━━━━━ Source records
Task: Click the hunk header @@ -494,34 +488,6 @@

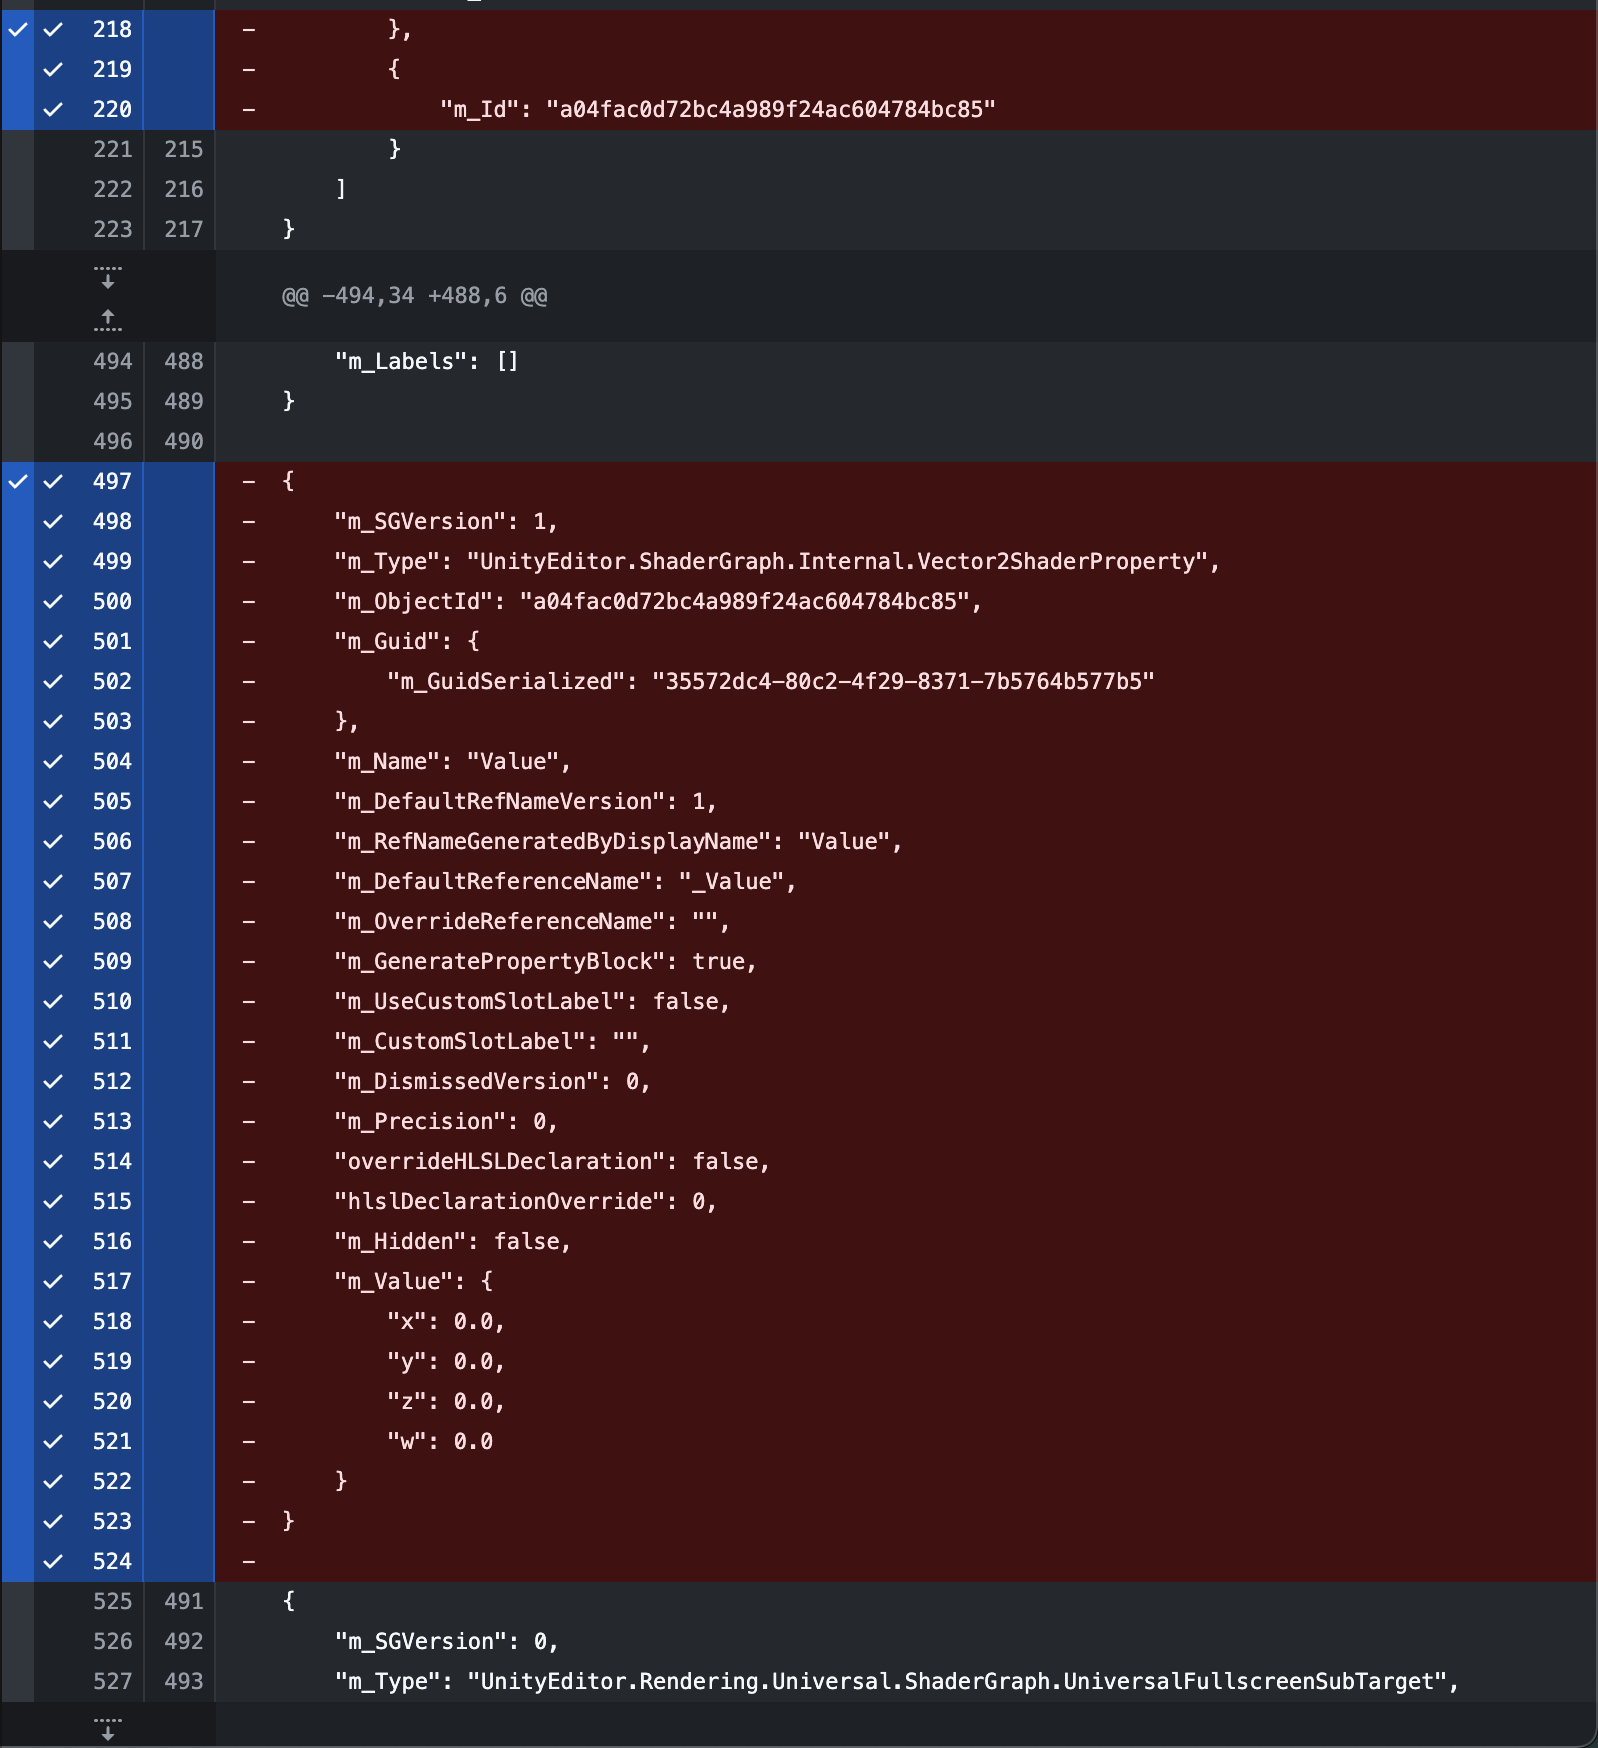Action: [x=414, y=296]
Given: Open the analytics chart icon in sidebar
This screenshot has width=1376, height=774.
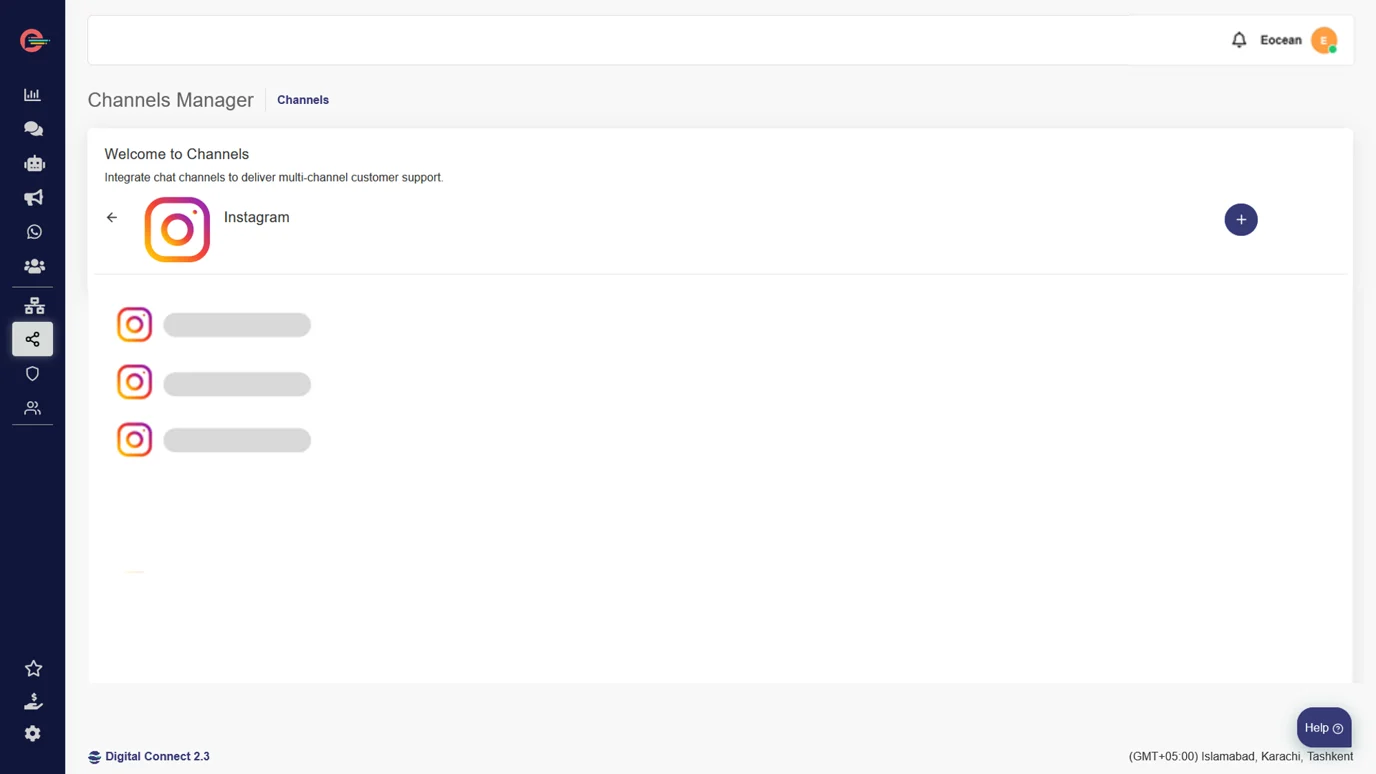Looking at the screenshot, I should pos(32,95).
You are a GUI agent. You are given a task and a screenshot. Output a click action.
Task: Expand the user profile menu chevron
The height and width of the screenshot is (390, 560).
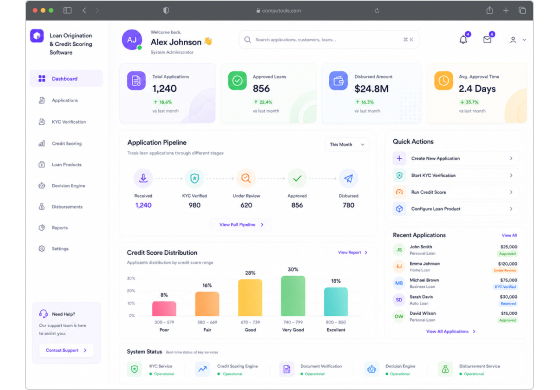pos(524,40)
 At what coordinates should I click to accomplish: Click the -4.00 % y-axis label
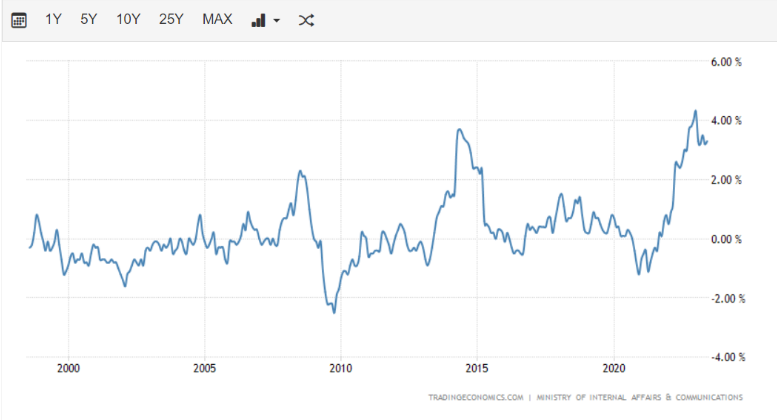point(724,356)
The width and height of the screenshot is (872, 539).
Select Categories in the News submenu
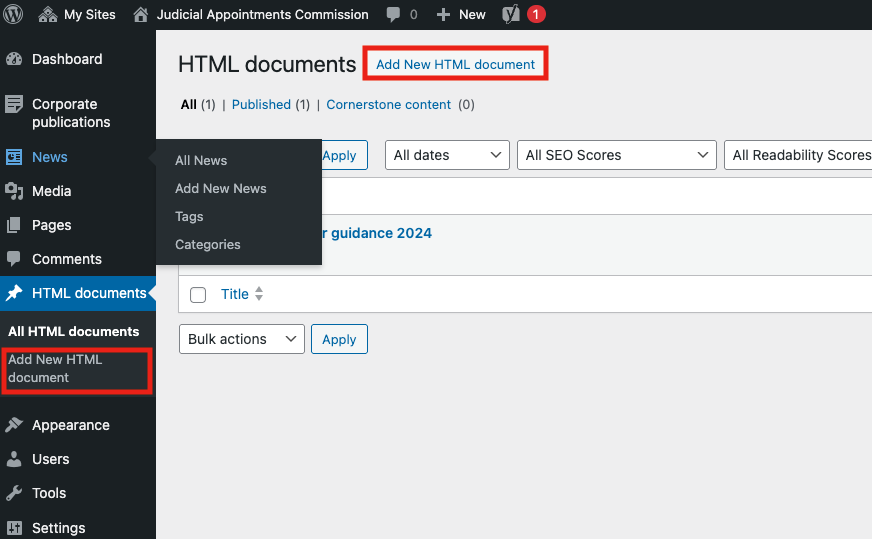point(207,244)
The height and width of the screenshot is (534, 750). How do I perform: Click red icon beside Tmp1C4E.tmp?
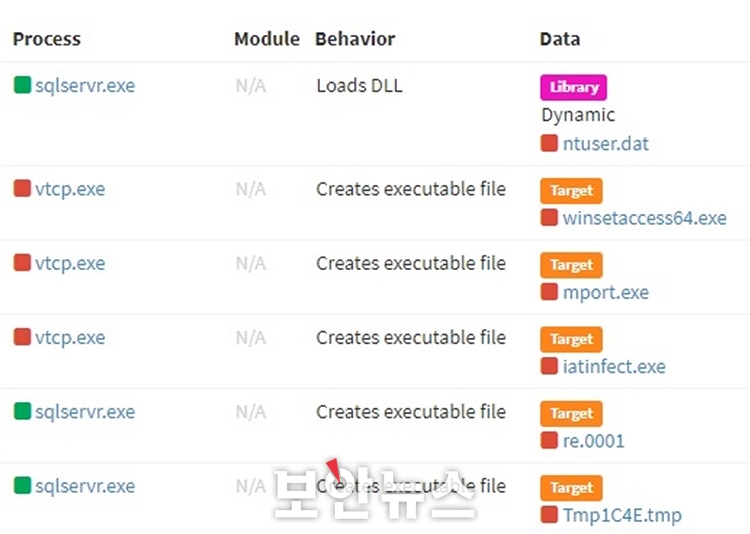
━━━━━━━━━━
Task requirements =
Every line from the one containing "The height and width of the screenshot is (390, 560)." through the end of the entries above is to be copied exactly; pictures are to be left out.

Answer =
The height and width of the screenshot is (390, 560).
pos(524,40)
 At what coordinates should I click to accomplish: Click the -4.00 % y-axis label
point(724,356)
The width and height of the screenshot is (872, 539).
Select Categories in the News submenu
point(207,244)
The height and width of the screenshot is (534, 750). How do I perform: Click red icon beside Tmp1C4E.tmp?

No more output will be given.